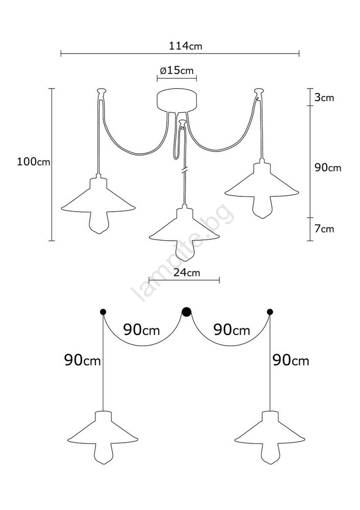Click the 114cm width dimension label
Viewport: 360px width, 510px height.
186,46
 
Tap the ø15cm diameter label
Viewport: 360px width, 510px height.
176,70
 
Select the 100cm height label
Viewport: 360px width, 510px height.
34,162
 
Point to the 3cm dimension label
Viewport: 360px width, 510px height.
324,97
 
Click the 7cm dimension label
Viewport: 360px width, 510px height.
324,229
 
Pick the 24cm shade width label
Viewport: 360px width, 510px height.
187,272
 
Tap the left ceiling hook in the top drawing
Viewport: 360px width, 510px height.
101,91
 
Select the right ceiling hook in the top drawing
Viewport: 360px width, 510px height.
259,91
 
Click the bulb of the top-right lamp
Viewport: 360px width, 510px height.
262,207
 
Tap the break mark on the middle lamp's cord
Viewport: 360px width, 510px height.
185,170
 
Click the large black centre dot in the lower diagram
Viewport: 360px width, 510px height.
186,312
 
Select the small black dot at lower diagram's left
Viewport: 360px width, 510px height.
103,312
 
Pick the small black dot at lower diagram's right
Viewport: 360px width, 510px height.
270,312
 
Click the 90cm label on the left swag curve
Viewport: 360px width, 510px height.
141,330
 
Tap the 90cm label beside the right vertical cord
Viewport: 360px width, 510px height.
291,361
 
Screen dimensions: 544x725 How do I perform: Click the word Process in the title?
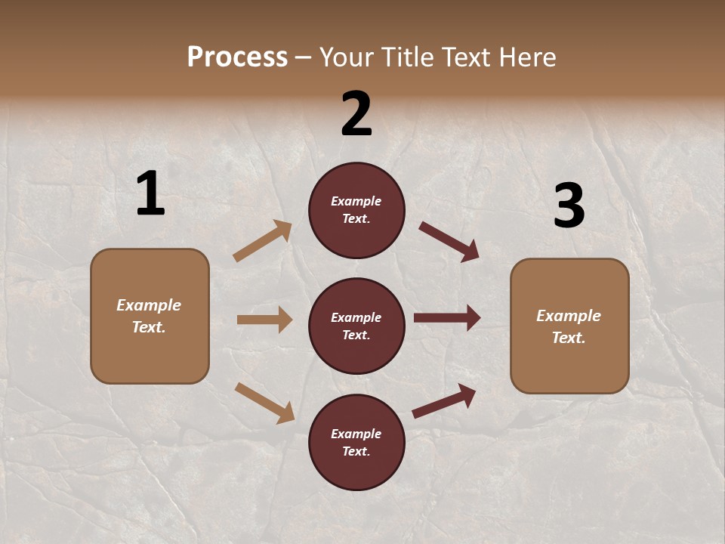pos(237,57)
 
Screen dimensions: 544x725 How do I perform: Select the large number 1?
pos(150,194)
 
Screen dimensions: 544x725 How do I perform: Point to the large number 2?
pos(356,114)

§ **TASK PROMPT**
Copy every line of the items above word for word, omitting the pictures.

§ **THE OUTPUT**
Click the 114cm width dimension label
Viewport: 360px width, 510px height.
186,46
 
Tap the ø15cm diameter label
Viewport: 360px width, 510px height.
176,70
 
Select the 100cm height label
Viewport: 360px width, 510px height.
34,162
 
Point to the 3cm dimension label
Viewport: 360px width, 510px height.
324,97
 
Click the 7cm dimension label
Viewport: 360px width, 510px height.
324,229
 
Pick the 24cm shade width label
Viewport: 360px width, 510px height.
187,272
 
Tap the left ceiling hook in the top drawing
Viewport: 360px width, 510px height.
101,91
 
Select the right ceiling hook in the top drawing
Viewport: 360px width, 510px height.
259,91
 
Click the bulb of the top-right lamp
Viewport: 360px width, 510px height.
262,207
 
Tap the break mark on the middle lamp's cord
Viewport: 360px width, 510px height.
185,170
 
Click the large black centre dot in the lower diagram
Viewport: 360px width, 510px height.
186,312
 
Select the small black dot at lower diagram's left
Viewport: 360px width, 510px height.
103,312
 
Pick the small black dot at lower diagram's right
Viewport: 360px width, 510px height.
270,312
 
Click the 90cm label on the left swag curve
Viewport: 360px width, 510px height.
141,330
 
Tap the 90cm label beside the right vertical cord
Viewport: 360px width, 510px height.
291,361
 
Screen dimensions: 544x725 How do I perform: Click the word Process in the title?
pos(237,57)
 
Screen dimensions: 544x725 How do I perform: Select the large number 1?
pos(150,194)
 
Screen dimensions: 544x725 How do I perform: Point to the large number 2?
pos(356,114)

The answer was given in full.